Mit der 3D-Druck-Technologie konnten Forscher der UW-Madison erfolgreich einen Elektromotor entwickeln. Laut einem Artikel des Wisconsin State Journals wären künftig Elektromotoren möglich, die die Elektrizität effizienter nutzen, ohne auf Leistung zu verzichten. Sie stellten einen Prototypen her, der einen Elektrostahl mit höherem Siliziumanteil nutzt und Energieverluste reduziert. Die Forscher arbeiteten mit dem Postdoktoranden der UW-Madison, FNU Nishanth, und Alexander Goodall, einem Ph.D. zusammen.

Prototyp

3D-gedruckter Stator mit und ohne Kabel
Forscher der UW-Madison nutzten 3D-Druck für Entwicklung von Elektromotoren im Bild: Statoren mit und ohne Kabel)(Bild © Amber Arnold, State Journal).

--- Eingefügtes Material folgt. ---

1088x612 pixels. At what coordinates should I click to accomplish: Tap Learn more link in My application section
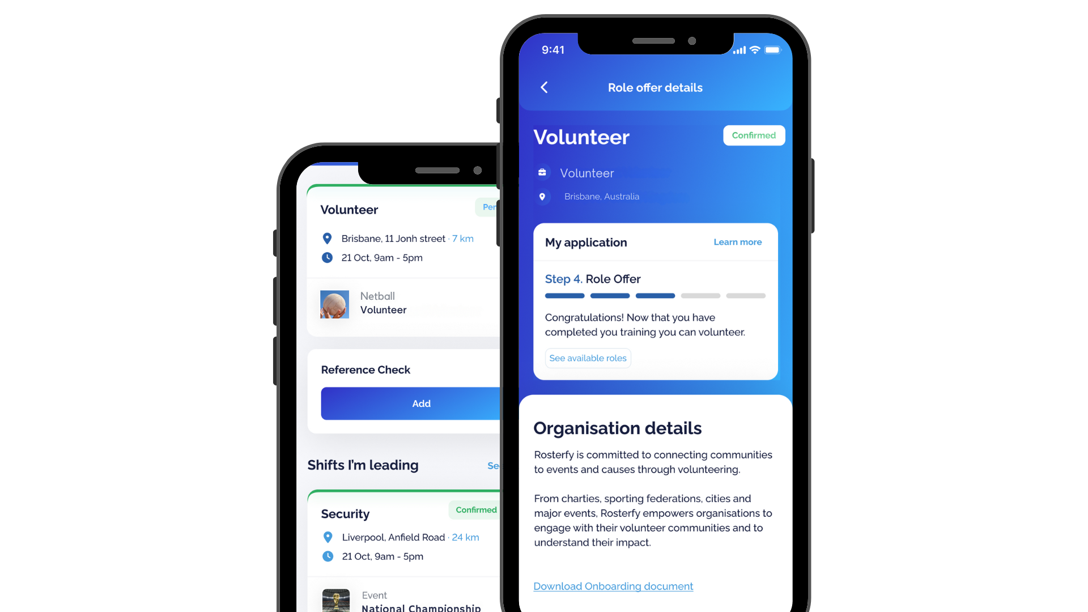[738, 241]
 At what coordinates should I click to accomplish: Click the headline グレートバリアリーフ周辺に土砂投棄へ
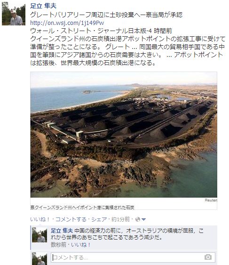(85, 15)
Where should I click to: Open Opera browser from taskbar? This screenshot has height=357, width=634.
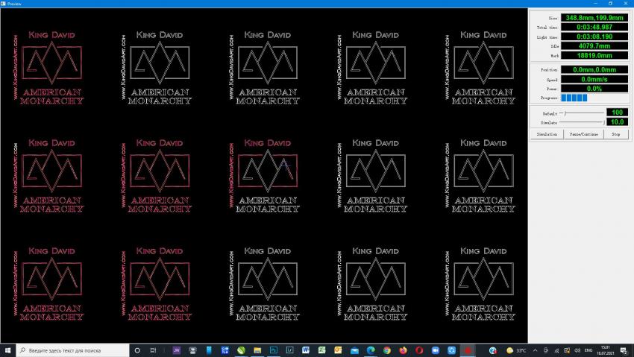coord(420,350)
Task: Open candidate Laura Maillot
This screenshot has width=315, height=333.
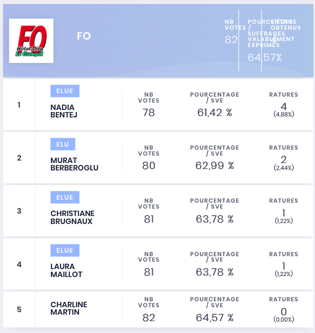Action: click(66, 271)
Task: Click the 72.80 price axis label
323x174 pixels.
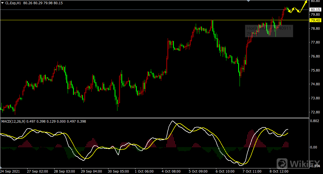Action: (x=314, y=112)
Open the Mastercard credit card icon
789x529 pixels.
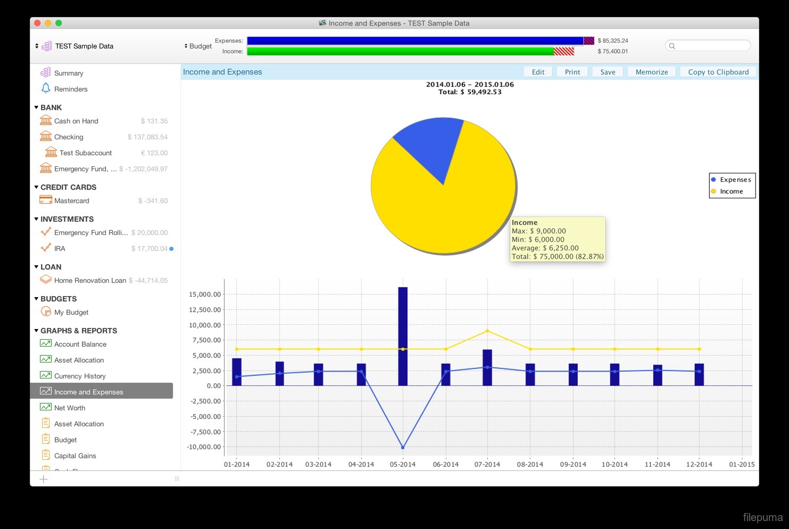click(46, 200)
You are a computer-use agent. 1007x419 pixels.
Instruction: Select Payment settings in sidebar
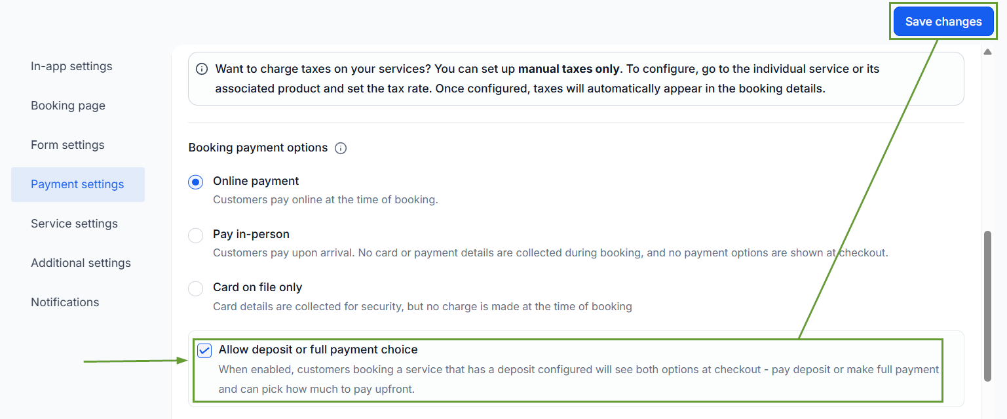(x=78, y=184)
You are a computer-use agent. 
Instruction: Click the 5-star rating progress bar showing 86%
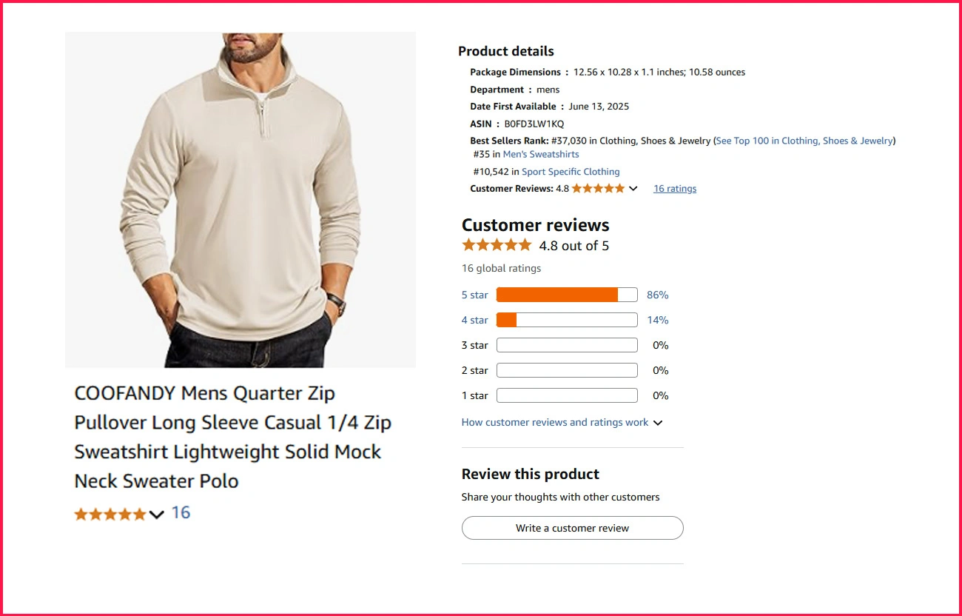pos(566,295)
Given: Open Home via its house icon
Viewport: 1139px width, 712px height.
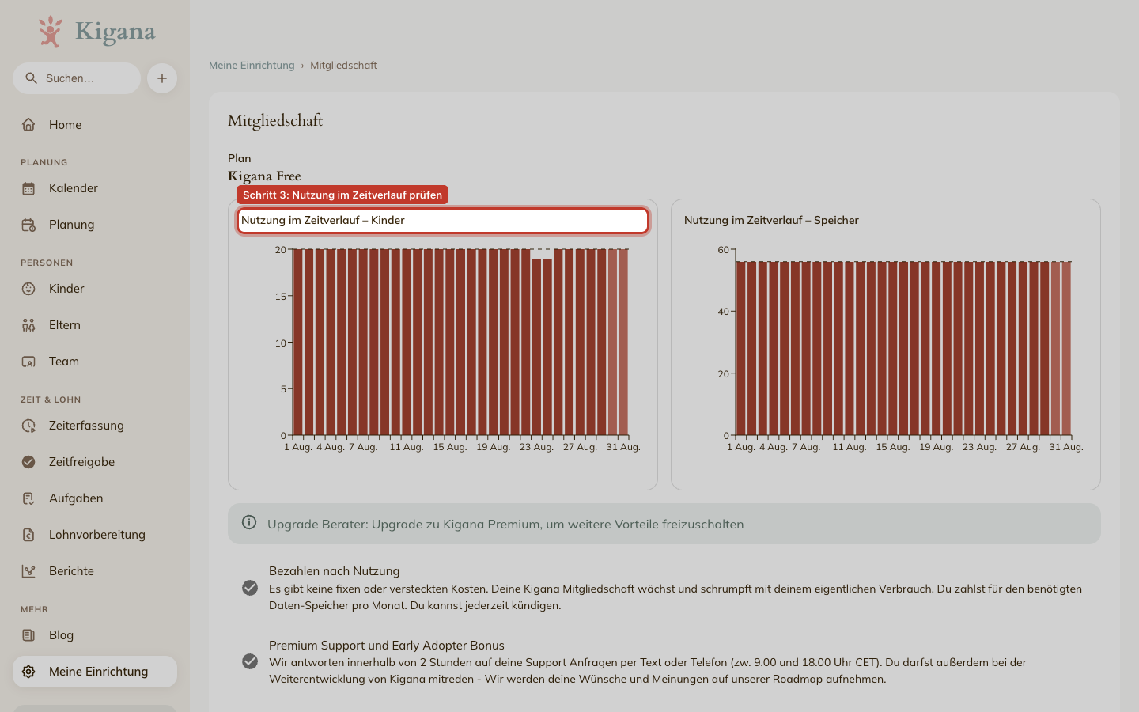Looking at the screenshot, I should [28, 124].
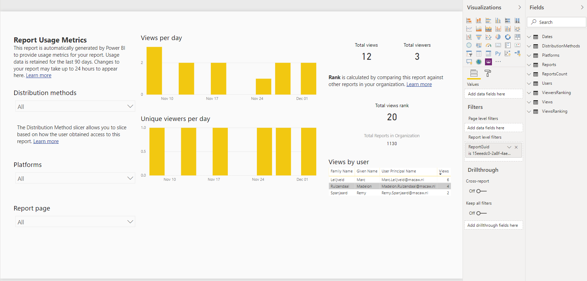Expand the ViewersRanking table in Fields
The image size is (587, 281).
point(529,93)
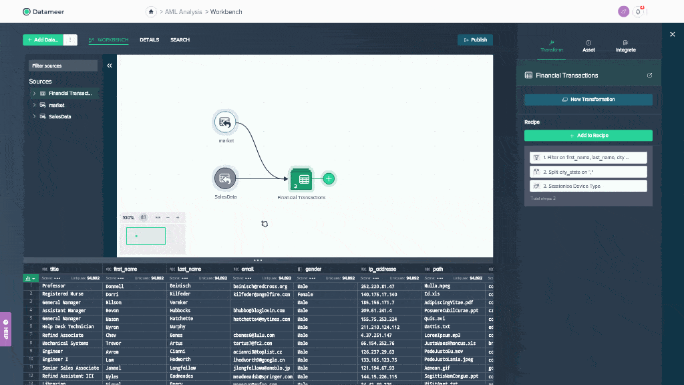Screen dimensions: 684x385
Task: Collapse the Sources panel with the double-chevron
Action: tap(109, 66)
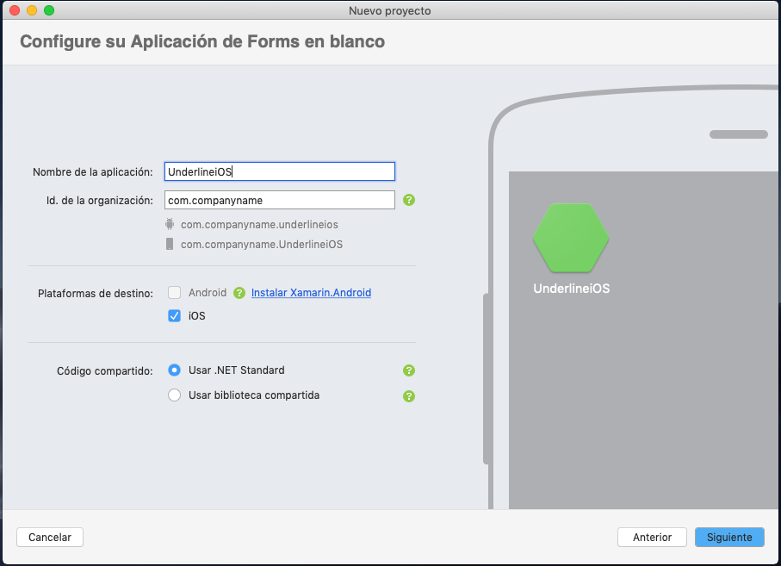Click the green hexagon app icon preview
The height and width of the screenshot is (566, 781).
tap(571, 239)
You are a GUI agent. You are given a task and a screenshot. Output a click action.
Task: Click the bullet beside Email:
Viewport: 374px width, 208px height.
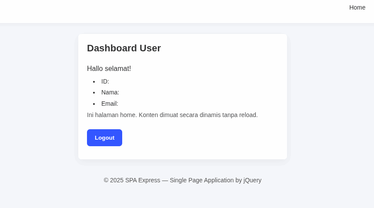point(94,104)
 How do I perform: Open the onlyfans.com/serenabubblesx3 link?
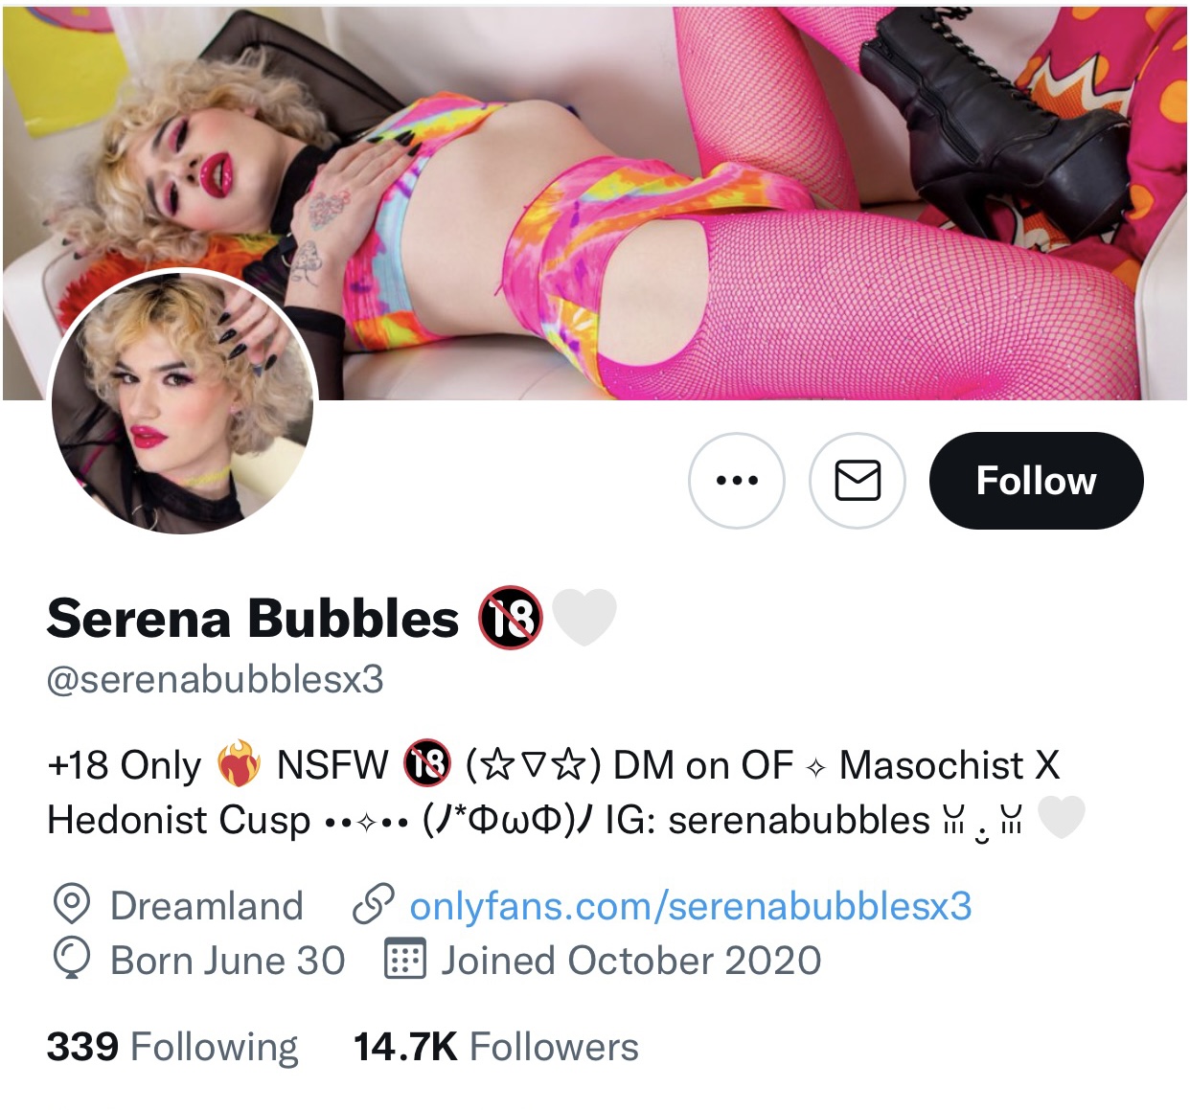(690, 905)
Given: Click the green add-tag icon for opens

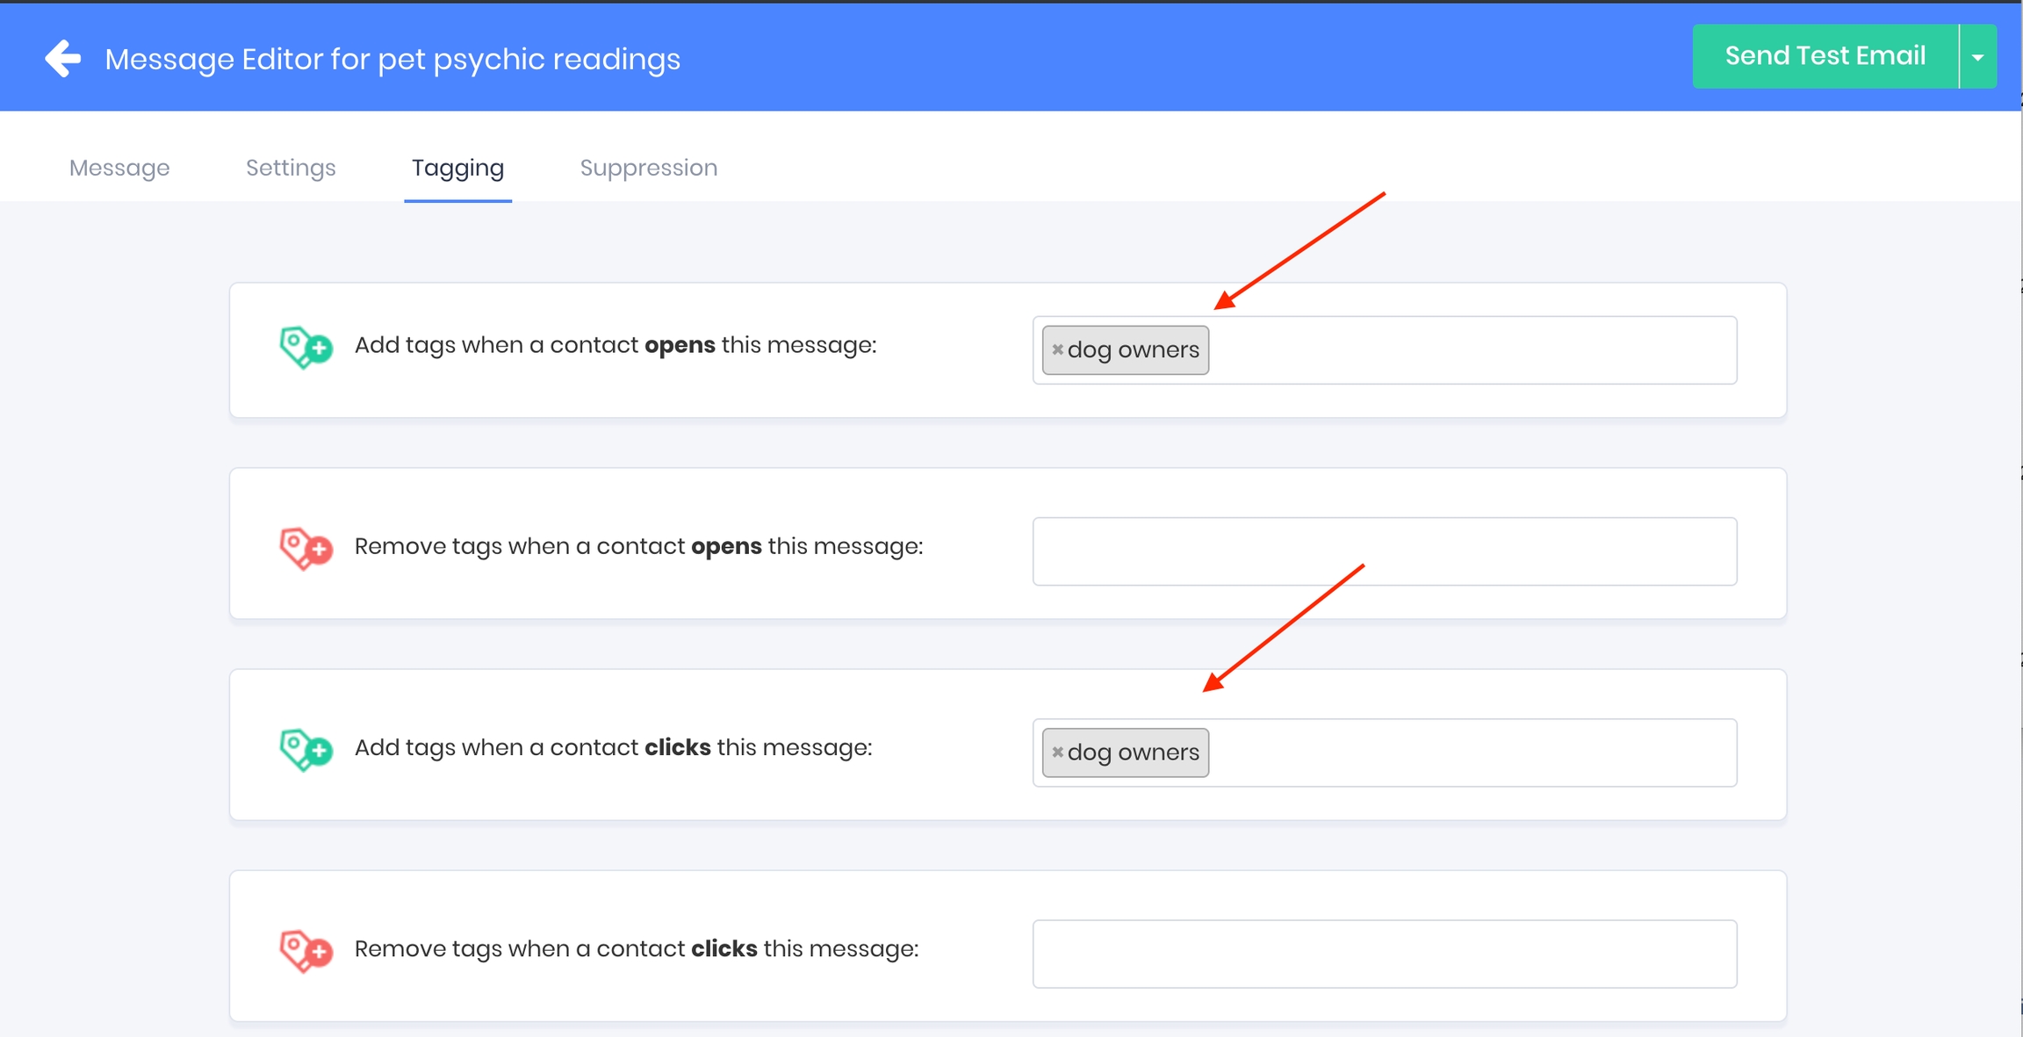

Der Prototyp besteht aus einem Stator, einem kreisförmigen Objekt mit Zinken, um den Drähte gewickelt und im Kern eines Motors gedreht werden können, um ein elektrisches Feld zu erzeugen. In den Zinken selbst ist der Designunterschied zwischen dem Prototyp und herkömmlichen Statoren zu erkennen. Diese verfügen über ein kompliziertes Design aus dünnen geometrischen Linien, das den Energieverlust reduzieren soll.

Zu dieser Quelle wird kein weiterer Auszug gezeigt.